Some utilities in recent months have postponed coal plant retirements or acknowledged that the shift in federal government could affect medium-to-long term generation portfolio planning. This includes Arizona Public Service, South Carolina utility Santee Cooper and West Virginia subsidiaries of FirstEnergy and American Electric Power.

But utilities take months or sometimes years to formulate resource plans even before the time it takes to retire or add generating assets. In such cases where retirement dates are being reconsidered, utilities have to get state regulatory approval and often have to renegotiate with producers and railroads to increase flexibility and optionality in contracts and shipment volumes, which could in turn support higher coal prices for the prompt years' shipments.

PacifiCorp said that the impact of changes to state and federal energy policies are typically reflected in either updates to the utility's most recent integrated resource plans or in the next edition of the plan. The utility is scheduled to submit to state regulators an off-year update to its latest plan by 31 March 2026, and the next integrated resource plan is anticipated to be completed in March 2027.

In the nearer term, Energy Secretary Chris Wright has twice ordered temporary delays to retiring Consumers Energy's JH Campbell coal-fired power plant and he indicated last week that more emergency orders to keep coal plants across the US running beyond their scheduled retirement dates may be issued.

Coal-fired generation in much of the US has topped year-earlier levels since December 2024, before Trump took office, because of a colder than expected winter and higher natural gas prices. Increased electricity demand from data center growth and other industrial uses also both supported coal-fired generation and contributed to some organizations sounding greater concerns about grid reliability.

Still, some utilities are moving forward with scheduled coal plant retirements. Tri-State Generation & Transmission said it expects to close unit 1 of the Craig Generating Station in Colorado by the end of this year "and it will retire for economic reasons, in addition to legal requirements."

EIA this week projected the country's coal generating capacity at the end of this year would be 7.2GW lower than at the end of 2024. In January, it had forecast that 2025 coal capacity would shrink by 11.1GW.

No one has announced plans to build a new coal plant in the US since 2012.

Generators need to consider a number of different factors before committing to extending a coal unit's life. Cost remains a major hurdle, alongside a host of operational and logistical challenges as well as the potential for regulations to change under administrations succeeding Trump.

The $625mn DOE allocated last week for programs to modernize coal plants and possibly bring some shuttered facilities back on line, is a "small offer", said one US generator. The funds could possibly cover some of the costs for three or four units, the generator said, but are unlikely to be enough for the US to rescue a sizeable portion of its coal fleet.

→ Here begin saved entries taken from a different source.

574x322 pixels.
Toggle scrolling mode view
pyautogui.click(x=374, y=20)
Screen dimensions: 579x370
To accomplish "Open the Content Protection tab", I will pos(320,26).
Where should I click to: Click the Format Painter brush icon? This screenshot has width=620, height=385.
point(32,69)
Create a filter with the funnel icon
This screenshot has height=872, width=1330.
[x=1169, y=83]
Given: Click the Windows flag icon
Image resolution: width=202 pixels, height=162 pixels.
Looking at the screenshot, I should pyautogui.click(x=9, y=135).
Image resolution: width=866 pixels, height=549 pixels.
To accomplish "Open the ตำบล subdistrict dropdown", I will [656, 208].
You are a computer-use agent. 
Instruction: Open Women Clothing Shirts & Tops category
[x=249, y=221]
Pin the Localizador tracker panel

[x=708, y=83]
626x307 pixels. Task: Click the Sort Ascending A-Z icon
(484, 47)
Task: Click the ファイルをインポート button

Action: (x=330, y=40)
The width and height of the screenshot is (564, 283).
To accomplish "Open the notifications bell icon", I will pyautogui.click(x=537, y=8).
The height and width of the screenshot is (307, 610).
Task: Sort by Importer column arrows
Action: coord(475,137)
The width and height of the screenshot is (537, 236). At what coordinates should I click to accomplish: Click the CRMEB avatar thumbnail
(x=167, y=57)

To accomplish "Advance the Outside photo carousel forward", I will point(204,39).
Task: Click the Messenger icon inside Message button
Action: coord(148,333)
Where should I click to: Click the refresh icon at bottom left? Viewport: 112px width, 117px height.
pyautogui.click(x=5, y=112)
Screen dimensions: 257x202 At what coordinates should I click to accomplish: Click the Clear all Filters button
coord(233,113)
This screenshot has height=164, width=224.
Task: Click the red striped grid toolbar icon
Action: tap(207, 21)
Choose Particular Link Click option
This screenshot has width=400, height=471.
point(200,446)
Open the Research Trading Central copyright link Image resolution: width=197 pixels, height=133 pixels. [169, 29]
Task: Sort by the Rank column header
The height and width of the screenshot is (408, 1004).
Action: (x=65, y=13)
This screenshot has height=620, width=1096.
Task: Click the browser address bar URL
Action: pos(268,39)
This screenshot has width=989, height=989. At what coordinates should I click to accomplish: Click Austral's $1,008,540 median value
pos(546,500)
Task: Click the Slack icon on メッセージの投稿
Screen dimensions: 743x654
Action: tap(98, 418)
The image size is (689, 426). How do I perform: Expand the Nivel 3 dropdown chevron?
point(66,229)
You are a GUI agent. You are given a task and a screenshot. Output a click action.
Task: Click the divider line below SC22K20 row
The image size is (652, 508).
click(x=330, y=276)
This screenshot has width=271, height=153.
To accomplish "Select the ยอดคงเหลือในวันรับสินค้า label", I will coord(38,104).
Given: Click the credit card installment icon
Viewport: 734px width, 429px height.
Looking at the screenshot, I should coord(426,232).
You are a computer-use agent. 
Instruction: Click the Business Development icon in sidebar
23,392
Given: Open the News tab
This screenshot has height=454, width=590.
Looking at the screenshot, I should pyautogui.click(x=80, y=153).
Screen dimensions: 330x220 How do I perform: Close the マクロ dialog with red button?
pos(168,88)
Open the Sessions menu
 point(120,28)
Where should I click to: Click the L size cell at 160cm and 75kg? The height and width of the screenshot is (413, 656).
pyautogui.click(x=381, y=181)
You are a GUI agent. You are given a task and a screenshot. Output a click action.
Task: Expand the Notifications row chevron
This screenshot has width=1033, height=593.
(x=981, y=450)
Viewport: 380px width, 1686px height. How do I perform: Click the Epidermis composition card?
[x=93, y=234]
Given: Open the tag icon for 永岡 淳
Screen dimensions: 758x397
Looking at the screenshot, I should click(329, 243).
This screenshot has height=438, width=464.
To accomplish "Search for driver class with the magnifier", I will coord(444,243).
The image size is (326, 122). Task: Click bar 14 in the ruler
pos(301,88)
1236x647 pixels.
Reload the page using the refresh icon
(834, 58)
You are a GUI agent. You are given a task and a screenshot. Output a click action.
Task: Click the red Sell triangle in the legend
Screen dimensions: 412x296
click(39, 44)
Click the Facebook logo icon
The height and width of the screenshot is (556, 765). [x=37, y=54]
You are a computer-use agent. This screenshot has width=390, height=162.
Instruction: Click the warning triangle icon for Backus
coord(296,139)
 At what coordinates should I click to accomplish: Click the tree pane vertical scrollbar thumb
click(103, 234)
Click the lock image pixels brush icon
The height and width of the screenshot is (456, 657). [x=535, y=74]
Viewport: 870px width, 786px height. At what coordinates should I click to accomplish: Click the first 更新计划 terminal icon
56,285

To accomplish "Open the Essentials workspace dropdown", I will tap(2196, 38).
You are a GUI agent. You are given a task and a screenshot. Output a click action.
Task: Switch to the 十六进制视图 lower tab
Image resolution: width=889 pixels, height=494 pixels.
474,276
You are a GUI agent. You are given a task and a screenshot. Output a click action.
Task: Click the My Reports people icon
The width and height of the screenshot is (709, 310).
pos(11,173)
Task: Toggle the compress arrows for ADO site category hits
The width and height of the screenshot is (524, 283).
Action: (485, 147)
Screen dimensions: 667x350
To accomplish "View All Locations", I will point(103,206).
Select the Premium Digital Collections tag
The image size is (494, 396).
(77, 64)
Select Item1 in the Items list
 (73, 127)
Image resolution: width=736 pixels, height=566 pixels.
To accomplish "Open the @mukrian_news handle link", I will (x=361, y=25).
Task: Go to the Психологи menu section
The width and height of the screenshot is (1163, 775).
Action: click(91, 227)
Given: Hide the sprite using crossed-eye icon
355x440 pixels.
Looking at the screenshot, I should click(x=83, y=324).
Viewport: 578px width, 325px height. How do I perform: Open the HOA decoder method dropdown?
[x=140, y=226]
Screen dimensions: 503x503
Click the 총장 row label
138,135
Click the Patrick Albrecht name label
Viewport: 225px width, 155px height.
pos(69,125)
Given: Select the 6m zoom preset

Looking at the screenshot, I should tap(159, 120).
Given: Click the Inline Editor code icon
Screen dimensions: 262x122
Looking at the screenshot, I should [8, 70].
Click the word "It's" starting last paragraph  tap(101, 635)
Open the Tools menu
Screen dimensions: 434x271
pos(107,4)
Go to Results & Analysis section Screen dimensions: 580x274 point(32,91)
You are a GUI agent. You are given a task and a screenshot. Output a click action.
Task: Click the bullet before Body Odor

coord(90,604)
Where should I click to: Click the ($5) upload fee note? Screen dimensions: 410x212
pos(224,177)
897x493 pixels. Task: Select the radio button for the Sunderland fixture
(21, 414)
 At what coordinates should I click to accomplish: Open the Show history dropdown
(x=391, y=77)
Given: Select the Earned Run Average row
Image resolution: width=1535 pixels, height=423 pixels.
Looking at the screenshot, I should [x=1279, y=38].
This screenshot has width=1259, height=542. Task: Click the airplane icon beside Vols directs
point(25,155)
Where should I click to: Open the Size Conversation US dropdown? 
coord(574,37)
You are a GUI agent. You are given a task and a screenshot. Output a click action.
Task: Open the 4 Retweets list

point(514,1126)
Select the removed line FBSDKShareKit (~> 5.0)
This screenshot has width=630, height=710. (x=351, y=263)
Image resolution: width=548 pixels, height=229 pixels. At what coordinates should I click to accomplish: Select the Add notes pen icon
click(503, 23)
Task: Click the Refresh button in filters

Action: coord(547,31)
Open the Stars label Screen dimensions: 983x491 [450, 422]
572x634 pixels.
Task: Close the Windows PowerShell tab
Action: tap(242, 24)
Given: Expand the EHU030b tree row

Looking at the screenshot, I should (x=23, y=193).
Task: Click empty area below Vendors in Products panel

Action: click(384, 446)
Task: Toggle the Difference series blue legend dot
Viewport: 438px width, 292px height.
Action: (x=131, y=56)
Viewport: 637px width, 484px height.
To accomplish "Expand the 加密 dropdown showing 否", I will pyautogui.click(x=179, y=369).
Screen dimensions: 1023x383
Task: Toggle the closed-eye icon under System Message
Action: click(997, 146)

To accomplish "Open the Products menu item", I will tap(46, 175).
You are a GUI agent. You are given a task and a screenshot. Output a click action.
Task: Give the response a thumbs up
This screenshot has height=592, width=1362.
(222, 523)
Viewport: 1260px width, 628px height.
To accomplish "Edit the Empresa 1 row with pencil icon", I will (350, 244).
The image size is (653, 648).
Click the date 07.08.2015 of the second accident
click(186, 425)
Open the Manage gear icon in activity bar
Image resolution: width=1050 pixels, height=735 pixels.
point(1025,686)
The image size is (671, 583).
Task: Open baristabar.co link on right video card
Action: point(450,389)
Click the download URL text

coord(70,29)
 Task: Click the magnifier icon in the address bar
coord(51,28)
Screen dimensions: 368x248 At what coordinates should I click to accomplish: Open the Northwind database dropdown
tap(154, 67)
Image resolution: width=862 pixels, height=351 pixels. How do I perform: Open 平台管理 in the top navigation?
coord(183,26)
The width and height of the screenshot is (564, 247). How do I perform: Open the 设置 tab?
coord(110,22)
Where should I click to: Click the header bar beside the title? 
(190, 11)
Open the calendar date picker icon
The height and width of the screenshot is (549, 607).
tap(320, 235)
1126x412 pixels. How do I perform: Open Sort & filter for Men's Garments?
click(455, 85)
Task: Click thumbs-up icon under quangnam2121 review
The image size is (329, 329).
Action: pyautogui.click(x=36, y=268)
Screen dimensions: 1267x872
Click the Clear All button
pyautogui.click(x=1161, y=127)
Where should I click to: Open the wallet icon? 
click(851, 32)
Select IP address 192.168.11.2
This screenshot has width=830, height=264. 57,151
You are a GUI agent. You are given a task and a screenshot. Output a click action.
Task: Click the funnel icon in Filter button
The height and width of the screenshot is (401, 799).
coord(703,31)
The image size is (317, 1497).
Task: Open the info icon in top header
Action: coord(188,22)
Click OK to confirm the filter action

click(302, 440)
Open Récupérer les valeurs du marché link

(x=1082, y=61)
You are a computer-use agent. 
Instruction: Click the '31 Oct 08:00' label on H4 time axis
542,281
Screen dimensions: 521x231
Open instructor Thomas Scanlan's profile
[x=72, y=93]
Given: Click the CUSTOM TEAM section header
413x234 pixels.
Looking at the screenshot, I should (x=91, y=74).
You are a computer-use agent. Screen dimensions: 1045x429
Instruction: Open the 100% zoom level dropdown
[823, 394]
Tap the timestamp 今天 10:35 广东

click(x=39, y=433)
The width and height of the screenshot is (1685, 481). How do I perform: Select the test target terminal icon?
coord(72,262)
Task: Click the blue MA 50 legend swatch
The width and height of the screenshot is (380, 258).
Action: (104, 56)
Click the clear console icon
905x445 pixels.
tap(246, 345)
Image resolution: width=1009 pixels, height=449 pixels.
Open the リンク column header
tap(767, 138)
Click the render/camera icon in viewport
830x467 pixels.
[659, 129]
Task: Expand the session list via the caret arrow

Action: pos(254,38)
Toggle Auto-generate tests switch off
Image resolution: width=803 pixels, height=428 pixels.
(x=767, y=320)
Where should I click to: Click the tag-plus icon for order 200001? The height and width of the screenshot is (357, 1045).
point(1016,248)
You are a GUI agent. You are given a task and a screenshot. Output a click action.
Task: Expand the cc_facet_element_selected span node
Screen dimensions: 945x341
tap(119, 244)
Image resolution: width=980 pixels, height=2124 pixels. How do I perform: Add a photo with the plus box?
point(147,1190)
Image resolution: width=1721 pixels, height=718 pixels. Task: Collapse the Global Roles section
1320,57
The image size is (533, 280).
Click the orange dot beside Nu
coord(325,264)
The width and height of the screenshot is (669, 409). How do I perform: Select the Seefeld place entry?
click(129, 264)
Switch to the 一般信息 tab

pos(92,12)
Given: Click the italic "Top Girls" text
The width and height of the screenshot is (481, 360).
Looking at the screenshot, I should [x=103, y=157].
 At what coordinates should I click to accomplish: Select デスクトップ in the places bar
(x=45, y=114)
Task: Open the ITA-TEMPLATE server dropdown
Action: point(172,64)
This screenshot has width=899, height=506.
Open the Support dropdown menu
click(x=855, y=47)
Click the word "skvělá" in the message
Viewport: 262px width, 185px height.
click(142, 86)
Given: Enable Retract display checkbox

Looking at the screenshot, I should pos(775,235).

"DOE's availability of federal loans and even grants can help mitigate economic risk of capital improvements or efficiency upgrades that were deferred due to prior retirement plans or regulatory uncertainty", Michael Nasi, an environmental and energy attorney with the Jackson Walker law firm, said.

"The most significant development in the preservation of coal-fired capacity is the elimination of legally questionable regulations that were creating uncertainty for the industry," Nasi noted. The shift in demand projections to account for industrial and data center load growth is another factor that will keep more coal units operational longer, he said.

The initiatives under the Trump administration may be helpful in keeping at least some of the coal-fired power plants running longer than previously expected. But coal is unlikely to regain its role as a dominant baseload resource in the US "anytime soon", Nasi said, given the scale of new construction that would be required to make that happen.